Perlu untuk kita ketahui bersama bahwa oksigen dapat digunakan sebagai terapi bagi pasien yang kadar oksigen di dalam tubuhnya kurang dari 90 persen dan dapat juga digunakan pada kondisi kadar oksigen di udara kurang atau di bawah 20,93 persen. Namun pemakaian oksigen yang tidak terkontrol dan berlebihan dapat menyebabkan keracunan oksigen, baik itu disebabkan karena menghirup oksigen dengan kadar yang sangat tinggi dalam waktu singkat maupun dengan kadar yang rendah dalam waktu yang lama.

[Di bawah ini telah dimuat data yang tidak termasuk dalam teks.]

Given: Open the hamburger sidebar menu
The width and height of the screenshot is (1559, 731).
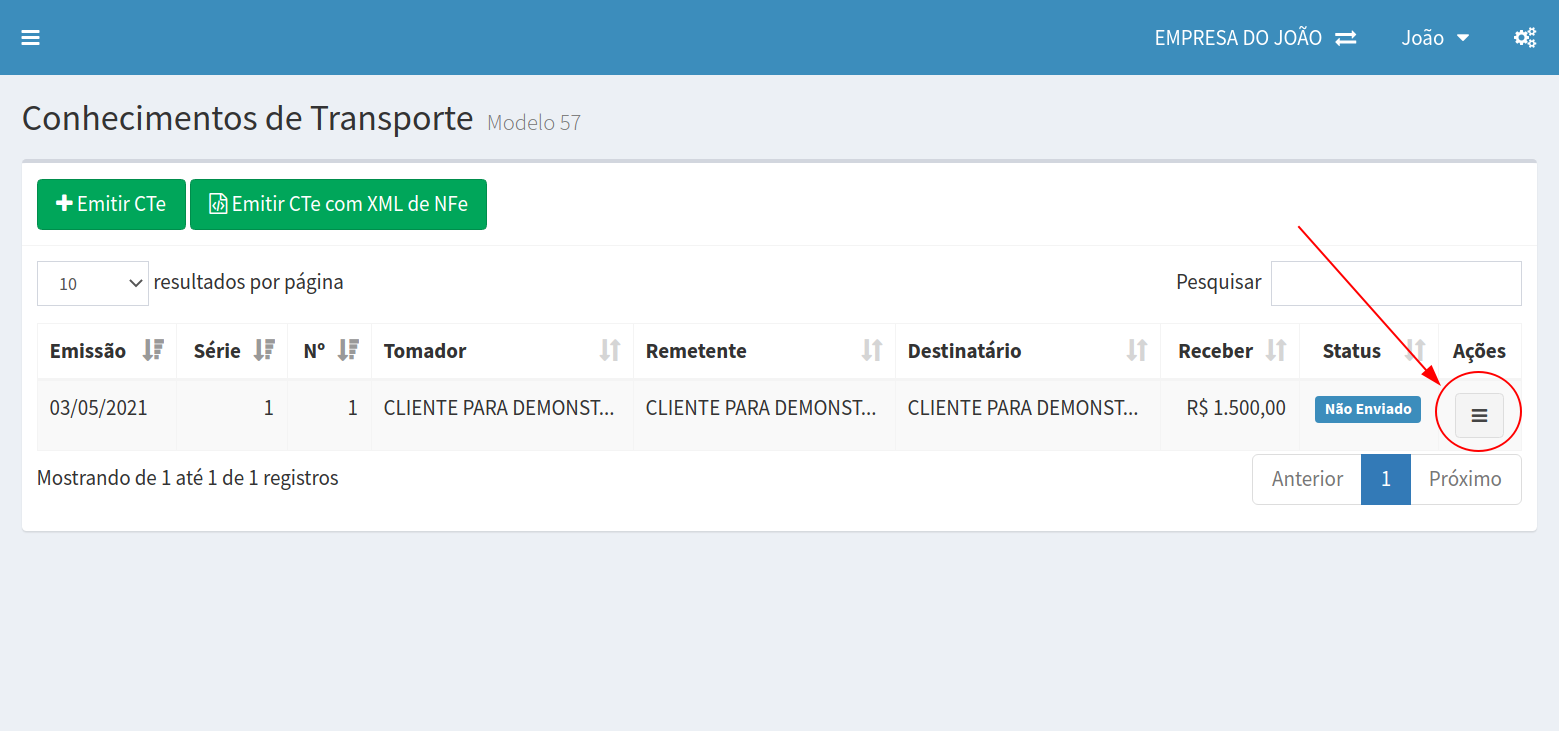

Keracunan oksigen dapat menyebabkan kerusakan sistem syaraf, paru paru, dan mata. Apabila merusak sistem syaraf pusat maka akan mengakibatkan baal di sekitar mulut, vertigo, mual, muntah, kejang, dan gangguan daya ingat. Bila merusak sistem syaraf mata dapat mengganggu lapang pandang, pandangan menjadi kabur, timbulnya katarak, dan fibrosis. Sementara bila keracunan terjadi pada saluran pernafasan berakibat iritasi, batuk, nyeri dada, sesak nafas, trakeobronkitis, ARDS (Acute Respiratory Distress Syndrome).. Manifestasi klinis keracunan oksigen tergantung dengan konsentrasi oksigen yang digunakan dan lamanya penggunaan. Pada bayi pemberian oksigen harus hati hati dan diawasi ketat, karena jika terjadi hiperoksigen dapat menyebabkan kebutaan.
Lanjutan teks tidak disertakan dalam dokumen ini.